According to the commission, Joel Silbert made an online application in July 2017. Through the application, he sought food, courtesy, produce and Starbucks clerk jobs at a Safeway store located in Seattle’s Capitol Hill neighborhood. Silbert was shortlisted for an interview based on his qualifications and experience working similar jobs. Things took a different turn when Silbert revealed that he would need an interpreter for the interview since he was deaf. The in-store hiring recruiter responded to this, saying that she had no idea about providing interpreters. The recruiter declined Silbert’s offer when he provided names and contact details of some interpreters that Safeway could engage for purposes of the interview, saying that she would respond to him. EEOC says that since Silbert did not hear from them, he decided to place several calls to the store over the following week. He was either placed on hold or told that nobody was available.

The act of turning down a qualified applicant based on disability runs contrary to the Americans with Disabilities Act (ADA). Before filing suit in US District Court for the Western District of Washington the EEOC had tried to use their conciliation process to negotiate a pre-litigation settlement. Apart from monetary damages for Silbert, the EEOC also seeks injunctive relief, including but not limited to training on anti-discrimination laws, posting of notices at the workplace and compliance reporting.

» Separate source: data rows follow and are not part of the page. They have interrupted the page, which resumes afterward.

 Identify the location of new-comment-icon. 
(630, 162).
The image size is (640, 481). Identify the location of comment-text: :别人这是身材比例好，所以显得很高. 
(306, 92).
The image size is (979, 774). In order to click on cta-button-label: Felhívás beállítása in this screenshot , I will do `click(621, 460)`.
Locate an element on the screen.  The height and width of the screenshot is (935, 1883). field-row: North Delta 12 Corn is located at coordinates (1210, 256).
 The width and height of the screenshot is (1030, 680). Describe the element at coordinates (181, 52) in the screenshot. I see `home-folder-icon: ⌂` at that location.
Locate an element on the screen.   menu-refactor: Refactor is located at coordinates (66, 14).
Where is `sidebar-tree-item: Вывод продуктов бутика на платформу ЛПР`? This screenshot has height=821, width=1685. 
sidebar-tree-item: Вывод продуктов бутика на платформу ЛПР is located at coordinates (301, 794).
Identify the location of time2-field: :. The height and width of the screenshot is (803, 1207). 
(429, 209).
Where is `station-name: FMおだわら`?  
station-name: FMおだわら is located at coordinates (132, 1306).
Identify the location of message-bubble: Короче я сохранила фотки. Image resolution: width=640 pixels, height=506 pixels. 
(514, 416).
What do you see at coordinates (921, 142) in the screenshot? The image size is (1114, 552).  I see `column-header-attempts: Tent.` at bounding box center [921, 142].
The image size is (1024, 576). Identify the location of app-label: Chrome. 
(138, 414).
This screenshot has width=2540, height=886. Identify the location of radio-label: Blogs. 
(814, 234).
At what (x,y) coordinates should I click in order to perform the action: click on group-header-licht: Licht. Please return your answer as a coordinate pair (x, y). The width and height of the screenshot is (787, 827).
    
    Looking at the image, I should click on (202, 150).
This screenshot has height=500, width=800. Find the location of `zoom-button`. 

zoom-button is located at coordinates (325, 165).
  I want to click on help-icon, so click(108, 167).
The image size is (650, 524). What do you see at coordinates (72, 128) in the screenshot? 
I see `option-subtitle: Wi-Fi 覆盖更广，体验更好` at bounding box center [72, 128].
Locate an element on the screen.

Nancy Sienko, EEOC Seattle Field Director, said that it is important to ensure that fears and stereotypes do not hamper objectivity while evaluating an individual’s potential at the workplace during the hiring process.

Sienko pointed out that in its 2017 – 2021 Strategic Enforcement Plan (SEP), the Commission had identified six national priorities. Among these priorities was the elimination of barriers in hiring, particularly hiring practices that discriminate against people living with disabilities.

Teri Healy, the Senior Trial Attorney for EEOC, made it clear that this particular applicant not only had the requisite qualifications but was also worthy of being considered for a job at the grocery store. He went on to note that the supervisors he previously worked under were satisfied with his performance and that customers were fond of him. Healy argued that were it not for the disability discrimination that frustrated his efforts to get hired, there was no reason why he would not have done equally well at Safeway.